Missouri and Texas executed inmates on Tuesday, part of a wave of executions that began last week and is anticipated to continue in the days ahead.
A Missouri man on death row was killed for the savage 1998 murder of a lady inside her home, signaling the start of a string of executions across multiple states over the next few days.
Marcellus Williams, 55, died by lethal injection shortly after the United States Supreme Court dismissed his request for intervention. Williams was executed for the 1998 murder of Lisha Gayle, a social worker and former newspaper reporter who was stabbed over 40 times during a burglary at her St. Louis home.
His lawyers argued that the state supreme court should halt his execution due to purported procedural irregularities in jury selection and the prosecution’s handling of the murder weapon.
Wesley Bell, the prosecuting attorney for St. Louis County, had tried to overturn Williams’ sentence, raising concerns about his culpability.
Gayle, 42, was a social worker and a former St. Louis Post-Dispatch journalist. Prosecutors at Williams’ trial claimed he broke into her home on August 11, 1998, heard the shower running, and discovered a huge butcher knife.
Gayle was stabbed 43 times when she arrived downstairs. Her handbag and her husband’s laptop have been taken.
Gayle’s relatives approved an arrangement last month between the St. Louis County prosecutor’s office and Williams’ attorneys to commute the sentence to life in prison. However, following an appeal from Missouri Attorney General Andrew Bailey’s office, the state Supreme Court overturned the accord.
On Monday, Republican Gov. Mike Parson and the Missouri Supreme Court both dismissed Williams’ attempts to avoid his execution.
Travis Mullis was pronounced dead at 7:01 p.m. at the Texas State Penitentiary in Huntsville for the murder of his 3-month-old baby. Mullis, 38, was sentenced to death for trampling his son Alijah to death in January 2008.
Mullis, 21, was accused by prosecutors of driving to nearby Galveston with his son after a quarrel with his fiancée. Mullis had parked his automobile and sexually raped his son. Mullis began strangling his son as the infant began crying hysterically, investigators say, before dragging him out of the car and stamping on his skull.

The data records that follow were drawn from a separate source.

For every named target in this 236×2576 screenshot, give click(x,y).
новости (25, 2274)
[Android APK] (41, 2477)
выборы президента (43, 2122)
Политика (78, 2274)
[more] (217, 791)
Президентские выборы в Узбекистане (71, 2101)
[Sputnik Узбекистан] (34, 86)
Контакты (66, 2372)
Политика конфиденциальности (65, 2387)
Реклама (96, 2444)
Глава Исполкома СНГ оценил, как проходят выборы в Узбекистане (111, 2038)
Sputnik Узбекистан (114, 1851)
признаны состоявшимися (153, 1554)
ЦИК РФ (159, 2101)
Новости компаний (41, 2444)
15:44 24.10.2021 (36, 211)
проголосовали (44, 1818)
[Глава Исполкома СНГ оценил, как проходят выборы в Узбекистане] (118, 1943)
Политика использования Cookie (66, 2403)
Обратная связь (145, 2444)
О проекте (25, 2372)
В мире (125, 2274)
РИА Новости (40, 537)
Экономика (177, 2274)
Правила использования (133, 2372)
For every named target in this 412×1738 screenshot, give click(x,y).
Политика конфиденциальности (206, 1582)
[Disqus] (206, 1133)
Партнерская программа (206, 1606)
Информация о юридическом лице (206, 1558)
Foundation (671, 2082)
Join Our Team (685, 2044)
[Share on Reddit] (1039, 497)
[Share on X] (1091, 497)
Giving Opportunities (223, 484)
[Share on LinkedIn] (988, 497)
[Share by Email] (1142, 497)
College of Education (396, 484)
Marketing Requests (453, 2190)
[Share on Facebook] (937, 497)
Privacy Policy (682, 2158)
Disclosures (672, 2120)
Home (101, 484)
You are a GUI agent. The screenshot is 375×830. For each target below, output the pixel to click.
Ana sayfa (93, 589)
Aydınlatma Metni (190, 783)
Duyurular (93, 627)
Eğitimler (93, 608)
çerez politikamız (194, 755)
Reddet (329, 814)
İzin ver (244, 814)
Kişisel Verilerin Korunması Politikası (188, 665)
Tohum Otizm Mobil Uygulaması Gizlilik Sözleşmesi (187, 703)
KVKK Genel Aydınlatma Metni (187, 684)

The child’s body was discovered along the side of the road. Mullis left Texas but eventually surrendered to authorities in Philadelphia. Shawn Nolan, one of his attorneys, stated that he had no plans to file any further appeals before the execution.
He informed an appeals court that Mullis had been treated for “profound mental illness” since he was three years old, had been sexually molested as a youngster, and was “severely bipolar.” The United States Supreme Court has barred the use of the death penalty for intellectually handicapped people, but not for individuals suffering from serious mental illnesses.
More executions were set to take place in Oklahoma and Alabama. South Carolina executed on Friday.